Unlike most advocacy documentaries that have to explain how much of a difference they made, How to Survive a Plague actually shows results.
How to Survive a Plague
Léa Pool’s documentary Pink Ribbons Inc. points out early on that the breast cancer awareness movement originally had an activist background. One of the documentary’s talking heads points out that before women were running for a cure they were marching in the streets for one. How to Survive a Plague follows the response to the AIDS epidemic throughout the 1980s and 90s, which also had a strong activist movement behind it. The difference between the two films is that, while Pink Ribbons Inc. shows the failures of the breast cancer movement, How to Survive a Plague highlights the progress AIDS activists made in getting proper treatment. Unlike most advocacy documentaries that have to explain how much of a difference they made, How to Survive a Plague, which is largely made up of camcorder footage made by the protest groups, actually shows results.

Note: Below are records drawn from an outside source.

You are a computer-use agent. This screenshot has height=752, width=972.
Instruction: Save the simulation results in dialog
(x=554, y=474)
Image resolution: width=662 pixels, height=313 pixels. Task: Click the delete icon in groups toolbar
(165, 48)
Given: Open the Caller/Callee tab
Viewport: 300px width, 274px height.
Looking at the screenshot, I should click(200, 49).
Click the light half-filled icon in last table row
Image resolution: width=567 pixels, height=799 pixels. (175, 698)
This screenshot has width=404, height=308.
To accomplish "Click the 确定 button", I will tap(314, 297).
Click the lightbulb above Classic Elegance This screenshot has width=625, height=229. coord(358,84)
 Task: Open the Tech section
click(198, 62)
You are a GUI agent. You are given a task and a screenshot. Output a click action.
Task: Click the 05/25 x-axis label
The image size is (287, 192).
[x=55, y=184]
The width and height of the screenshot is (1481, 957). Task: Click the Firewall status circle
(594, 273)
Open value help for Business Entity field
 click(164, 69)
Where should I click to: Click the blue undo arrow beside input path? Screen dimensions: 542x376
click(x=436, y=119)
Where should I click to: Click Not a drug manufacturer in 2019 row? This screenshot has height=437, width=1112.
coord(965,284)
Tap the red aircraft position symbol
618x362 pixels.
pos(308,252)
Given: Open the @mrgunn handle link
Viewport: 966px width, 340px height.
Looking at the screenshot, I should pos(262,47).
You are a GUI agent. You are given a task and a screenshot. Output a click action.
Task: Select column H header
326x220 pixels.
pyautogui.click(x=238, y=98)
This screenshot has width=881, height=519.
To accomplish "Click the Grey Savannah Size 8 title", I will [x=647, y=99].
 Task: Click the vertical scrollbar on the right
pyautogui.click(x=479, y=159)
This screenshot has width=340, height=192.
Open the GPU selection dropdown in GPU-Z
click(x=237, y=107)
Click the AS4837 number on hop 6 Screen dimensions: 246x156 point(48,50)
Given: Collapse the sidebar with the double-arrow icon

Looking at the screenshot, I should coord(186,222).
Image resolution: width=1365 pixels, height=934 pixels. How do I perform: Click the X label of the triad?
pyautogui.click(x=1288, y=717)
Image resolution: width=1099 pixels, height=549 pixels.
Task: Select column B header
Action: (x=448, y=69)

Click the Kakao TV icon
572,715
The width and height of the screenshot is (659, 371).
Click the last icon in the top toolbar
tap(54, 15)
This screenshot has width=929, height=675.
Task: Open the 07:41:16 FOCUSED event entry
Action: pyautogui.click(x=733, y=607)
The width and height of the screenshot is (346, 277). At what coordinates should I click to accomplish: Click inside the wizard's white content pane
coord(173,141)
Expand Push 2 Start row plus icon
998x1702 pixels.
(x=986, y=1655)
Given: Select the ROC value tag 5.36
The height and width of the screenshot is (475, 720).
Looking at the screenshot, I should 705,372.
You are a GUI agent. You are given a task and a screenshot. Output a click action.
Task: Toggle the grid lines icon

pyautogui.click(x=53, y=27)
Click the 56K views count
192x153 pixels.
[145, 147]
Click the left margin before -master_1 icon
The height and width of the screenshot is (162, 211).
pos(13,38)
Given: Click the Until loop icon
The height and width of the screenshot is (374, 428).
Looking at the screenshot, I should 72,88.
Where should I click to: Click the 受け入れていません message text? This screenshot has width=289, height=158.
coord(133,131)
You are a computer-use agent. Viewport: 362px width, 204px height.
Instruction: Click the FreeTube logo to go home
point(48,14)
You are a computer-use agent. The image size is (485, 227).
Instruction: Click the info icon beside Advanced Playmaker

Starting in 1987 (with the worldwide death toll from AIDS hitting over 500,000, but soon ballooning to over 3 million by the 90s), the documentary uses footage taped by members of ACT UP, an activist group formed in New York City. The meetings were ways to organize protests against people and institutions that were discriminating against people with the disease or keeping silent on the issue. Soon Iris Long, a chemist and housewife, enters the picture and starts to give advice on how to go after the scientific community.
It’s at this point that anyone watching How to Survive a Plague has to marvel at the work done by ACT UP. The group’s members immediately get together and go through scientific journals in order to try and understand everything they can. Mark Harrington, a graduate from Harvard, starts distributing a glossary of terms to help people know what they’re reading. Protests are organized around the FDA and medical research facilities to try and speed up their trials so medications with results don’t get delayed for years. They start smuggling drugs into America that have signs of helping based on studies in Europe and Asia.
The footage and ACT UP’s efforts to find treatment for the AIDS virus is riveting to watch, filled with moving and cinematic moments that show the scale of ACT UP’s battle. Moments like Larry Kramer’s attack on the group’s infighting (“We are in the middle of a plague!” he yells at the group) and protestors pouring the ashes of their loved ones on the White House lawn are some of the most powerful images to come out this year. Every moment resonates with the urgency that these people, most of whom have AIDS, are feeling as they’re literally fighting for their lives.
At the end we learn about how real, successful methods of treatment were discovered. The surviving ACT UP members still express regret over how the initial treatments they fought for were useless, but nobody denies how important their involvement was in being able to prolong the lives of people with AIDS. Over the last several years there’s been a trend in doomsday documentaries, where talking heads go on about how terrible a situation is until the last 5 minutes when a brief optimistic message is thrown out before the credits roll. While the fight to cure AIDS is far from over as millions still can’t get the proper treatment, How to Survive a Plague will leave people feeling hopeful that it can be done sooner rather than later. If a small, concentrated group of people can get results like this, what’s stopping anyone else from getting things done?